What is required: All lines containing the string "Explore" must be copied from the entries.

Record extracts:
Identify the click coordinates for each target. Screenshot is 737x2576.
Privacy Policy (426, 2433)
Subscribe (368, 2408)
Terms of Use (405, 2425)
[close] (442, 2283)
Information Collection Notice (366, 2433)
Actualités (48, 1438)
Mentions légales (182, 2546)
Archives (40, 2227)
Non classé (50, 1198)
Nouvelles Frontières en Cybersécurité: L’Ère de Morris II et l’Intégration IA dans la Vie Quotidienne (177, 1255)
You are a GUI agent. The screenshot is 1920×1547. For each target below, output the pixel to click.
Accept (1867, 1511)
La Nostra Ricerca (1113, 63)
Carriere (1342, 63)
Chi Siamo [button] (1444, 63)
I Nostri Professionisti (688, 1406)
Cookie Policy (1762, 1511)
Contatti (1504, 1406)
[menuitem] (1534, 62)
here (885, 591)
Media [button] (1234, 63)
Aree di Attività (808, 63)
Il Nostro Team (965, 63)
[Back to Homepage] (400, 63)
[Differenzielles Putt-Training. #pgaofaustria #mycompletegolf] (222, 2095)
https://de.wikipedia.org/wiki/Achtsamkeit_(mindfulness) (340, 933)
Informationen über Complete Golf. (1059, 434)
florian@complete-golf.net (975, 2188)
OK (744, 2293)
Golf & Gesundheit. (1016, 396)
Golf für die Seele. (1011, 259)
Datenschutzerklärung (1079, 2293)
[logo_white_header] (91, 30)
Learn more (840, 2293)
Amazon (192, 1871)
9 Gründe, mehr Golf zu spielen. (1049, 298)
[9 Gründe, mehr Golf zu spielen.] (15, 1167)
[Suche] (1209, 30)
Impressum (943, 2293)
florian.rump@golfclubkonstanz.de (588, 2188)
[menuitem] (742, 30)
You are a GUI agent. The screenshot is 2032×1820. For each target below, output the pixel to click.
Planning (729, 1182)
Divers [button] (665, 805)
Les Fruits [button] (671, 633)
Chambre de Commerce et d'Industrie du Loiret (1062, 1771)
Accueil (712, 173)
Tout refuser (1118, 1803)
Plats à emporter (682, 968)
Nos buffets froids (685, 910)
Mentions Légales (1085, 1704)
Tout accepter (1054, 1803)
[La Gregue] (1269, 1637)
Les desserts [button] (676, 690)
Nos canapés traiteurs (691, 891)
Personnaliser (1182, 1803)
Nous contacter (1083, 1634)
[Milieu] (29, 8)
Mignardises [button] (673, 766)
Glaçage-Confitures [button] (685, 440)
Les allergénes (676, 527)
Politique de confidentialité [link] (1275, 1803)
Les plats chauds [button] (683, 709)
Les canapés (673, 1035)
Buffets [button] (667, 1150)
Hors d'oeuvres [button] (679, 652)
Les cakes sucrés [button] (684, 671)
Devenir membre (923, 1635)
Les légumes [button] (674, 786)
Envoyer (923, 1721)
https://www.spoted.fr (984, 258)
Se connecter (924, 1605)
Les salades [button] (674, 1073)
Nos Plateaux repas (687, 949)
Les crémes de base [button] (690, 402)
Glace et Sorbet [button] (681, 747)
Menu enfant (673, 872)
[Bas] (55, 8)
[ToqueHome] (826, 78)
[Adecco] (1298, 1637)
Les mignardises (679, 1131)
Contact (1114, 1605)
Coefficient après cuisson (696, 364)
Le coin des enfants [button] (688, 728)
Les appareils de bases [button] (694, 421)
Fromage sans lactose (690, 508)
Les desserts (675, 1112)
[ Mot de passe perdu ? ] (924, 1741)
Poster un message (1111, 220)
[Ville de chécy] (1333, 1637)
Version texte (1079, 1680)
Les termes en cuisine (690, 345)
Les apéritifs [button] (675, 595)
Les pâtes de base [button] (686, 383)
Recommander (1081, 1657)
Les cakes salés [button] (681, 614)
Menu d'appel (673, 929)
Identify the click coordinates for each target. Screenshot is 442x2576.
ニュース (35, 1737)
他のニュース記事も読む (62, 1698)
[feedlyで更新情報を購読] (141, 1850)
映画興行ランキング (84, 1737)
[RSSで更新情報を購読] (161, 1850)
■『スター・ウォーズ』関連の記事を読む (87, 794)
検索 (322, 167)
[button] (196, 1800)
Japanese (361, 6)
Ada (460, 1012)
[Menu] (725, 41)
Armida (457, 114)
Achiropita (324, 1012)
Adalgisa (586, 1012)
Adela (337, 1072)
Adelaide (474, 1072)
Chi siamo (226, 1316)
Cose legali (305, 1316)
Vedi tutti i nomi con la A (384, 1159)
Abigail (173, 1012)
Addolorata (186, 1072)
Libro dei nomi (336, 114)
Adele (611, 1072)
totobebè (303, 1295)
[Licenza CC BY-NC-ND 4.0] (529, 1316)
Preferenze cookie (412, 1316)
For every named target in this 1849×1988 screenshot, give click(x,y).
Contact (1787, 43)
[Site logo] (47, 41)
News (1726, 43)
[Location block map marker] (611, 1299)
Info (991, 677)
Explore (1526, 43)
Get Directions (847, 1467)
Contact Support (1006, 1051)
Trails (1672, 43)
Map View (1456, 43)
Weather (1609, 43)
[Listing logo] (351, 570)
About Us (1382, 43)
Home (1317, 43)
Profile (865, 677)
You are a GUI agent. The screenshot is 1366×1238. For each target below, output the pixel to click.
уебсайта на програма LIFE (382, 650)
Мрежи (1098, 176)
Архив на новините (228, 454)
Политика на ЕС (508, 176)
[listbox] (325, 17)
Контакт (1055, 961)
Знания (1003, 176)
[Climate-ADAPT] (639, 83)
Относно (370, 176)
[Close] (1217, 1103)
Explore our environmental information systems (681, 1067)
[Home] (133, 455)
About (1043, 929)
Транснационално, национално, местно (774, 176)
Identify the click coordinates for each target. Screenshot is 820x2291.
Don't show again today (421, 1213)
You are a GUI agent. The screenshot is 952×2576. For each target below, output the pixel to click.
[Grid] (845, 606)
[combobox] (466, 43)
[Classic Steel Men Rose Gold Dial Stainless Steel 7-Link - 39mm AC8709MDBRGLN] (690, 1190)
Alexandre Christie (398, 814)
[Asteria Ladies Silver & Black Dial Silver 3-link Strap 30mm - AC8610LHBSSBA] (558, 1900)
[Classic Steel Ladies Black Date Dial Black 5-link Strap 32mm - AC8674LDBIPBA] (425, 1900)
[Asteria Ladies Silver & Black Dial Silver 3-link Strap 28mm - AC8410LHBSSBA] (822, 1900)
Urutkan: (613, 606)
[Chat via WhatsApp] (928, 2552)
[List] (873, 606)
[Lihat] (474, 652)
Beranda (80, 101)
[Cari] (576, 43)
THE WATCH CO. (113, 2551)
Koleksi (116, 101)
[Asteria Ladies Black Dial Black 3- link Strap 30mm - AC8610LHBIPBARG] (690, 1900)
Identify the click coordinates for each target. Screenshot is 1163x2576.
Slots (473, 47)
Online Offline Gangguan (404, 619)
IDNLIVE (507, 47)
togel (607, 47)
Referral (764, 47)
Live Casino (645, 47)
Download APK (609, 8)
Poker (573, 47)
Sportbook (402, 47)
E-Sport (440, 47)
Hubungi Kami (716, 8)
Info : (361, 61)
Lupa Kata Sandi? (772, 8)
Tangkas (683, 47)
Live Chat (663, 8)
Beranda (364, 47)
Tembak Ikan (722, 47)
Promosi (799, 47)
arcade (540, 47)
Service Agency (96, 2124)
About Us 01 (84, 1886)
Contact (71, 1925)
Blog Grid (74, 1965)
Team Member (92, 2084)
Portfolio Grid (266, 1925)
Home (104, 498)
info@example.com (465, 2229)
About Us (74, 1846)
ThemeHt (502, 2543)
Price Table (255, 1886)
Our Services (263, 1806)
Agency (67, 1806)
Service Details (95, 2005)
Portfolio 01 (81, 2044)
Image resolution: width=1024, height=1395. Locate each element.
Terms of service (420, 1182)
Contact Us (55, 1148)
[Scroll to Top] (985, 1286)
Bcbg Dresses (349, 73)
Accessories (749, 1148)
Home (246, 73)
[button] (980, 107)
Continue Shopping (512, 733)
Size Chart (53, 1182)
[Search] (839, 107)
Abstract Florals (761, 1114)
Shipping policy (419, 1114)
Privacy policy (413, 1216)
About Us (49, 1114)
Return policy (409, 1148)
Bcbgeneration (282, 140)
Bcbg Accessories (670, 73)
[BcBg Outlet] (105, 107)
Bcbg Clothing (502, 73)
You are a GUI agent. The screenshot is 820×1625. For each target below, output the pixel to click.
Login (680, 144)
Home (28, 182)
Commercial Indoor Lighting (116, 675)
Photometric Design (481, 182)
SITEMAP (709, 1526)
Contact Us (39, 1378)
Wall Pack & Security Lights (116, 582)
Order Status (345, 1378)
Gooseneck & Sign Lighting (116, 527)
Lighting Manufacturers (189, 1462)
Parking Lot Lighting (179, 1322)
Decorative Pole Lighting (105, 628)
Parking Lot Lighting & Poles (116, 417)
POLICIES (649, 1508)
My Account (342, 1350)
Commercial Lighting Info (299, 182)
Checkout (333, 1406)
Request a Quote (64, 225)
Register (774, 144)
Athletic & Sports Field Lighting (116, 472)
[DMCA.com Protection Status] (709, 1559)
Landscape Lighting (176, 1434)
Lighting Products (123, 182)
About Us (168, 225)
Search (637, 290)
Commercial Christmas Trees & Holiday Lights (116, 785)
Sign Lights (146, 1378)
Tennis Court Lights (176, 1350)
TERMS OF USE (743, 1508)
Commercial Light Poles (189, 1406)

Result of this exercise:
Explore (1526, 43)
Explore our environmental information systems (681, 1067)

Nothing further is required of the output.